Reproduce the text of each row below verbatim, line for line. Omit the images from your output.
>> Start
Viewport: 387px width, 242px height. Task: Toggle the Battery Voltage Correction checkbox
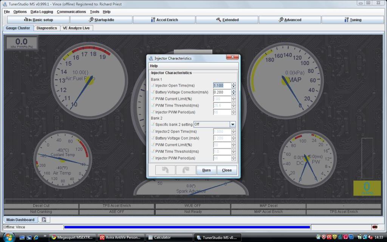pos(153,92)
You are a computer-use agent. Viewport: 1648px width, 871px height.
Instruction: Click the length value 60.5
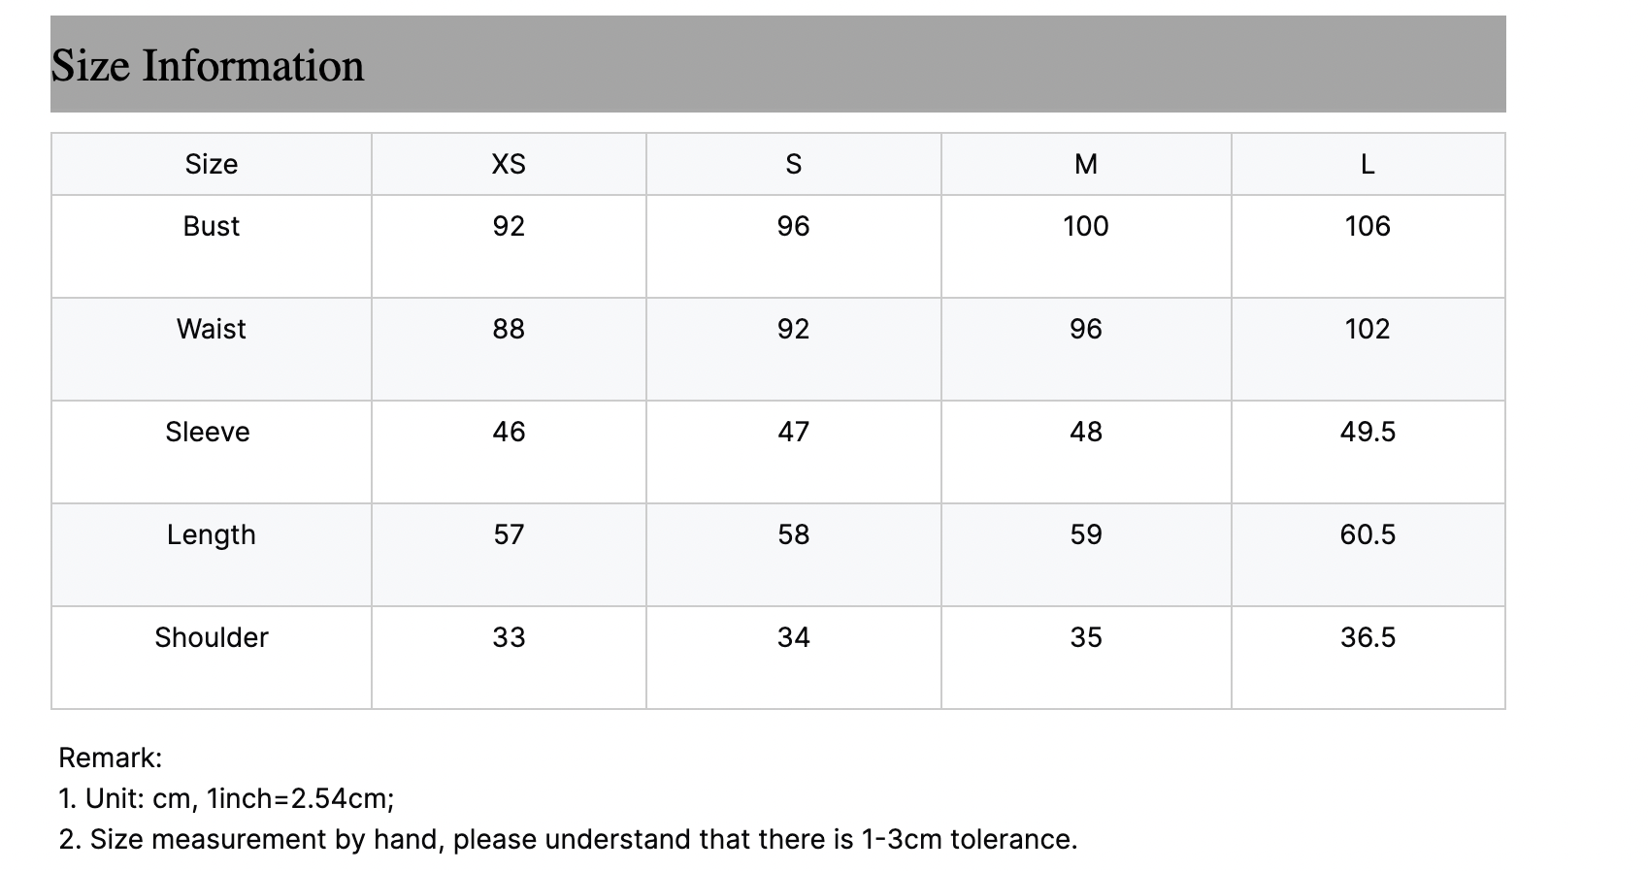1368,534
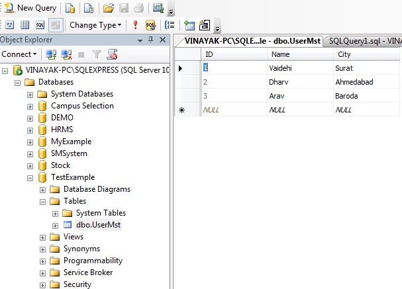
>> End
PROBLEM SOLUTION –
Viewport: 387px width, 242px height. Task: Toggle the Battery Voltage Correction checkbox
pos(153,92)
You are a computer-use agent. Viewport: 1648px width, 871px height.
Instruction: Click the length value 60.5
1368,534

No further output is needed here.